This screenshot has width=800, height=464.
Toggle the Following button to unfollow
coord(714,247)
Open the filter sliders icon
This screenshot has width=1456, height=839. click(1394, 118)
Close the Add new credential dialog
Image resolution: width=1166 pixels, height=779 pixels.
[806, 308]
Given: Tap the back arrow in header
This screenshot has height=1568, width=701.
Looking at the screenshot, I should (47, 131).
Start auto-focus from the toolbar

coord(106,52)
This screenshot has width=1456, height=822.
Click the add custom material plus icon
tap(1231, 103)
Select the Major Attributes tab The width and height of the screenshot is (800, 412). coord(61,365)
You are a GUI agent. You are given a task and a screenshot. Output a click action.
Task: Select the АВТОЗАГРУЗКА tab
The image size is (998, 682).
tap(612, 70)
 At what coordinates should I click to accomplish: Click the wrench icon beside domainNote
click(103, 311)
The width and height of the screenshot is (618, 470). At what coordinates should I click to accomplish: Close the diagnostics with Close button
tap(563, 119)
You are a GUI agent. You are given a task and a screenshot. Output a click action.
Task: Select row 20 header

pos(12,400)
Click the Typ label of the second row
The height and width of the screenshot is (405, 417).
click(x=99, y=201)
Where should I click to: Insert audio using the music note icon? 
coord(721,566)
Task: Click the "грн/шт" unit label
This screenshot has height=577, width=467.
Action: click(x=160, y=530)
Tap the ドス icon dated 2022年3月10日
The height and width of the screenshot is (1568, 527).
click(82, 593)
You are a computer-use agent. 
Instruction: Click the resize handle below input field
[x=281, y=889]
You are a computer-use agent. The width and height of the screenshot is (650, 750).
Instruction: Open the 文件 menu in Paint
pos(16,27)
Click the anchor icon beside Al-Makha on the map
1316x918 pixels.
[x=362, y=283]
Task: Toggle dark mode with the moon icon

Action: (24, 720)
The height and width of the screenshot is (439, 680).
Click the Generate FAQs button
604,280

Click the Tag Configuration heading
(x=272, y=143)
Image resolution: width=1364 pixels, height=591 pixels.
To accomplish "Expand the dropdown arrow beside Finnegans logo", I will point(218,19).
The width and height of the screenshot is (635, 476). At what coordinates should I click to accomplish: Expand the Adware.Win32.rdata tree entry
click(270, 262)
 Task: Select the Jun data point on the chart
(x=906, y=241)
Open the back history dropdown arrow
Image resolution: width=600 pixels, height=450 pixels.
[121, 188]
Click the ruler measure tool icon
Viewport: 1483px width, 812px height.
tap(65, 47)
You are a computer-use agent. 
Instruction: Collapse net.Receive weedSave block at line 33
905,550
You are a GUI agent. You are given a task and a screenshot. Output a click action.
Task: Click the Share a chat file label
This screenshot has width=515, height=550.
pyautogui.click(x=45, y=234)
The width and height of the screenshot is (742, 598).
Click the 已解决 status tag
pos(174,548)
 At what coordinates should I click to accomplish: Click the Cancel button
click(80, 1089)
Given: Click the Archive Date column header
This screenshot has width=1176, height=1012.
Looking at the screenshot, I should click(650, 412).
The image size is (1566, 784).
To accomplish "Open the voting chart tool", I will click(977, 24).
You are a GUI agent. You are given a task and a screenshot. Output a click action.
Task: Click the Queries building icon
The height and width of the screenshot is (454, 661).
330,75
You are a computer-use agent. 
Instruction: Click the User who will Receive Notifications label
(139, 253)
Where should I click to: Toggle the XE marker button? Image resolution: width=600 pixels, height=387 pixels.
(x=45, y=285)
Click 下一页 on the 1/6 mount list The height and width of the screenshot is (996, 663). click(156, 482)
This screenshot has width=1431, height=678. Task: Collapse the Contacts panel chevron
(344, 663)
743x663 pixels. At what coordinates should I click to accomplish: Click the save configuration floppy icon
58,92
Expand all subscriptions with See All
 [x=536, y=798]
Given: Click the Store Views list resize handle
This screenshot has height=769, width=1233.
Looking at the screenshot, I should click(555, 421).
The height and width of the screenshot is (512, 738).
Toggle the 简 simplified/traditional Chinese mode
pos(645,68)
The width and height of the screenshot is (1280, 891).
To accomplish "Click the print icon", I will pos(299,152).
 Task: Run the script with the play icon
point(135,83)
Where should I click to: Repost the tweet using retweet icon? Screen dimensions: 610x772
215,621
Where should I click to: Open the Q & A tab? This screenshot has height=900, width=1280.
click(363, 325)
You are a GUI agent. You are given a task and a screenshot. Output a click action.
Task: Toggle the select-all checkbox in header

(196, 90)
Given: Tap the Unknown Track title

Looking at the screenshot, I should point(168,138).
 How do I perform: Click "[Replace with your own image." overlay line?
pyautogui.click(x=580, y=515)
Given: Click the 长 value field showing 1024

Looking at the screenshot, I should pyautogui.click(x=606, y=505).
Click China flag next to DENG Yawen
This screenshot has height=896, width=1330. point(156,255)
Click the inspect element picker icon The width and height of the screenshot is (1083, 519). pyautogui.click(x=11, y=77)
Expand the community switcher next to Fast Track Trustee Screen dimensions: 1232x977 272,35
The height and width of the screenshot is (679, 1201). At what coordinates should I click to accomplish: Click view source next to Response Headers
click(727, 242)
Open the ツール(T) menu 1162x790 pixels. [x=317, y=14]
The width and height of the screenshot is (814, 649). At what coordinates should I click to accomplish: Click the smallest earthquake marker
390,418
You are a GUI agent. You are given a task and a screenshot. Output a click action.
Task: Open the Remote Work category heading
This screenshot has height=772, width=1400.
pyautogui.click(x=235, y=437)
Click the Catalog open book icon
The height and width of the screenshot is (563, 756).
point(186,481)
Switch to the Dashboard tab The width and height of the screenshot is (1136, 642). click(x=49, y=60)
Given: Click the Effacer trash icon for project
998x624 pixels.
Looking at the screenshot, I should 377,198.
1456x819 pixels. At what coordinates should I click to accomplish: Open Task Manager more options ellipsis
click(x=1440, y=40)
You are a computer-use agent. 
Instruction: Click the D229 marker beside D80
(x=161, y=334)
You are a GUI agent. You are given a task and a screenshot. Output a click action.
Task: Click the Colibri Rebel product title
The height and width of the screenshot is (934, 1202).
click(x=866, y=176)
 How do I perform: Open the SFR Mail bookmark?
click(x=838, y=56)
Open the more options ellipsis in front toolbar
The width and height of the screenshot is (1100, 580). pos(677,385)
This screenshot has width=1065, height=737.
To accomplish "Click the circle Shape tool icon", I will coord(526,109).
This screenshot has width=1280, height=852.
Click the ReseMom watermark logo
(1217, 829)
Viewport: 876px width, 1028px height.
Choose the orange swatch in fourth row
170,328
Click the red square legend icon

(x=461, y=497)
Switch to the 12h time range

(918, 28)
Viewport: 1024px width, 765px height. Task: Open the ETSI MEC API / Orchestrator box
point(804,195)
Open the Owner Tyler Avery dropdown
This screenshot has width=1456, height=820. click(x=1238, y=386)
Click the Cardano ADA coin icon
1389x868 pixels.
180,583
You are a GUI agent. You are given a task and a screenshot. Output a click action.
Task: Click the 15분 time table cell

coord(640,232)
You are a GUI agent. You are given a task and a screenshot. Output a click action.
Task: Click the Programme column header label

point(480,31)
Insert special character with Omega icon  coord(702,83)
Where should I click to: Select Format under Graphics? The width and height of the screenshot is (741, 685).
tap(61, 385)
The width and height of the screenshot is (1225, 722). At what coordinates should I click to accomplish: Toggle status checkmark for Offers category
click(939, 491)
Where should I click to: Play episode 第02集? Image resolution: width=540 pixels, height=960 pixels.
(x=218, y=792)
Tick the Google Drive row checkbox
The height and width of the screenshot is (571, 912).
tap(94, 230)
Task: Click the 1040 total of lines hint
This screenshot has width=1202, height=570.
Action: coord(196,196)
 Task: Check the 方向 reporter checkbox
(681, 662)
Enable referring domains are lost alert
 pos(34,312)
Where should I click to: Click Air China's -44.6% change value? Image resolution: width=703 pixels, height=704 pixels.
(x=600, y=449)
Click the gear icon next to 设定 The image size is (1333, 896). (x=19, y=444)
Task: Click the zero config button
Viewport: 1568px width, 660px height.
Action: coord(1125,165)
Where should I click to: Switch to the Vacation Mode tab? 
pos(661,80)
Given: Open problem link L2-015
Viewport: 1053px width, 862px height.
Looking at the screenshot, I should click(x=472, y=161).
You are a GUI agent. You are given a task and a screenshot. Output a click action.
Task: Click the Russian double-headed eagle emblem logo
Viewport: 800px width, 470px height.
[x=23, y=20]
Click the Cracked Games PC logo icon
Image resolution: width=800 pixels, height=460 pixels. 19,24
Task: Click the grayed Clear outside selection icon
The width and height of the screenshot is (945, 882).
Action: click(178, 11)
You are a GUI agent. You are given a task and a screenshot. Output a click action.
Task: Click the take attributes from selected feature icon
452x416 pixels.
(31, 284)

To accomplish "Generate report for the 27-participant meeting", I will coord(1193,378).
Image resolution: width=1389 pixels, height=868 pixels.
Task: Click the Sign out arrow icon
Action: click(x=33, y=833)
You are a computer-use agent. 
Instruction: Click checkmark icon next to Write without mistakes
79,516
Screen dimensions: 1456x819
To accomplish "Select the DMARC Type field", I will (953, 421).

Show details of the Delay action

### Task objective
Copy the material above word for word, from its first line through the line that contains "tap(612, 70)".

### Solution
This screenshot has width=800, height=464.
Toggle the Following button to unfollow
coord(714,247)
Open the filter sliders icon
This screenshot has width=1456, height=839. click(1394, 118)
Close the Add new credential dialog
Image resolution: width=1166 pixels, height=779 pixels.
[806, 308]
Given: Tap the back arrow in header
This screenshot has height=1568, width=701.
Looking at the screenshot, I should (47, 131).
Start auto-focus from the toolbar

coord(106,52)
This screenshot has width=1456, height=822.
Click the add custom material plus icon
tap(1231, 103)
Select the Major Attributes tab The width and height of the screenshot is (800, 412). coord(61,365)
You are a GUI agent. You are given a task and a screenshot. Output a click action.
Task: Select the АВТОЗАГРУЗКА tab
The image size is (998, 682).
tap(612, 70)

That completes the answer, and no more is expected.